Düşünce emperyalizmi
John Tomlinson, 'kültürel emperyalizm' adlı kitabında bu terimin 1960'larda ortaya çıktığını kaydetti. İki dünya savaşından sağ kurtulan insanoğlunun önünde silahsız saldırı taktiklerinin hazırlandığı savaş var artık. Burada ilk hedef kuşkusuz milliyettir.
Gasp kavramı modern çağımızda özünü değiştirerek yeni bir kılığa bürünmüştür.
Artık sadece toprak işgal etmek, ülkelerin egemen topraklarını işgal etmek anlamına gelmiyor. Artık çağın en ciddi sorunu "beyin işgali"dir.
Bu olumsuz eğilimlere karşı sürekli tetikte olmalıyız. Direniş gücümüz milli düşüncemizin korunmasına dayanmalıdır.
John Tomlinson en sevdiğim düşünürlerden biridir. 21. yüzyılın bilim ve bilişim devrimi öncesi döneminde ideolojilere yönelik saldırıyı kültürlerin işgali olarak değerlendirdi.
İLK HEDEF MİLLİYET
John Tomlinson, "Kültürel Emperyalizm" adlı kitabında bu terimin 1960'larda ortaya çıktığını kaydetti. İki dünya savaşından sağ kurtulan insanoğlunun önünde silahsız saldırı taktiklerinin hazırlandığı savaş var artık. Burada ilk hedef kuşkusuz milliyettir. Bugün bile küresel emperyalizmin yok etmeye çalıştığı ilk nokta ulusal kimliktir.
Değerli Azerbaycan Milletvekili Hikmet Babaoğlu'nun demokrasinin ve diğer değerlerin ideoloji olarak sunulmasını kabul edilemez bulduğunu çok iyi hatırlıyorum. Şu anda bile LGBT hakları, feminizm ve diğer isimler altında “devrimci” etki lobileri oluşturmaya çalışan Soros ve benzeri emperyalist gasp çevreleri, gençleri hedef kitle olarak tanımlıyor.
Demokrasi hiçbir zaman ulusal bir ideoloji olamaz. Demokrasi ulusal bir hedef olabilir, ulusal bir değer olabilir.
Özgürlük bir ideoloji değil, bir amaç olabilir. Dolayısıyla emperyalist merkezler, gelişmekte olan devletlere bu değerleri ideoloji olarak sunarak, bir şekilde bu devletleri ideolojiden arındırmışlardır.
Amaç belli: İdeolojisiz bir devletin olamayacağını da biliyorlar. Modern emperyalizmin temel amaçlarından biri, yayılma hedefi olarak gördüğü ülkeleri lidersizleştirmek, ideolojisizleştirmek ve son olarak da devletsizleştirmektir.

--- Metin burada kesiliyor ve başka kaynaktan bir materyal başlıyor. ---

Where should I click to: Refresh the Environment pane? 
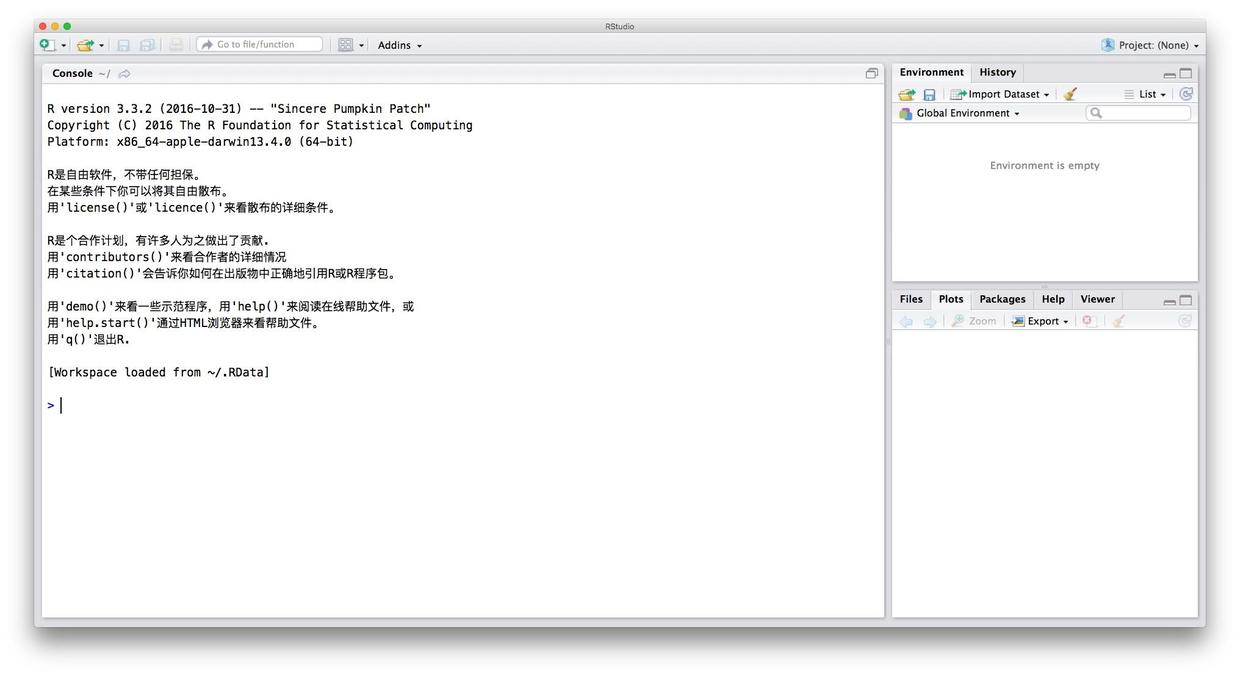pos(1186,94)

Soros'a bağlı fonlar, sıradan küçük bir toplumsal yanlış anlaşılmayı, o anda boyunduruk altına almak istediği ülkelere karşı bir "silah"a dönüştürüyor.
Çiğnenip belirli neo-emperyalist amaçlara araç olarak kullanılan cinsel azınlıklar konusunda "raporlar" hazırlanmakta, bu faktör abartılarak Macaristan'a, Türkiye'ye, Azerbaycan'a ve diğer ülkelere yönelik iftiralar yayılmaktadır.
Dolayısıyla neoliberal ekonomi aynı zamanda ideolojik gaspın da bir numaralı hedefidir.
Daha fazla ekonomik gasp için daha fazla anti-ulusal bireye ihtiyaç var.
Milli düşünce, bütünlük ve ulus-devlet birliği, Türk dünyasına yönelik hain planları yerle bir eder.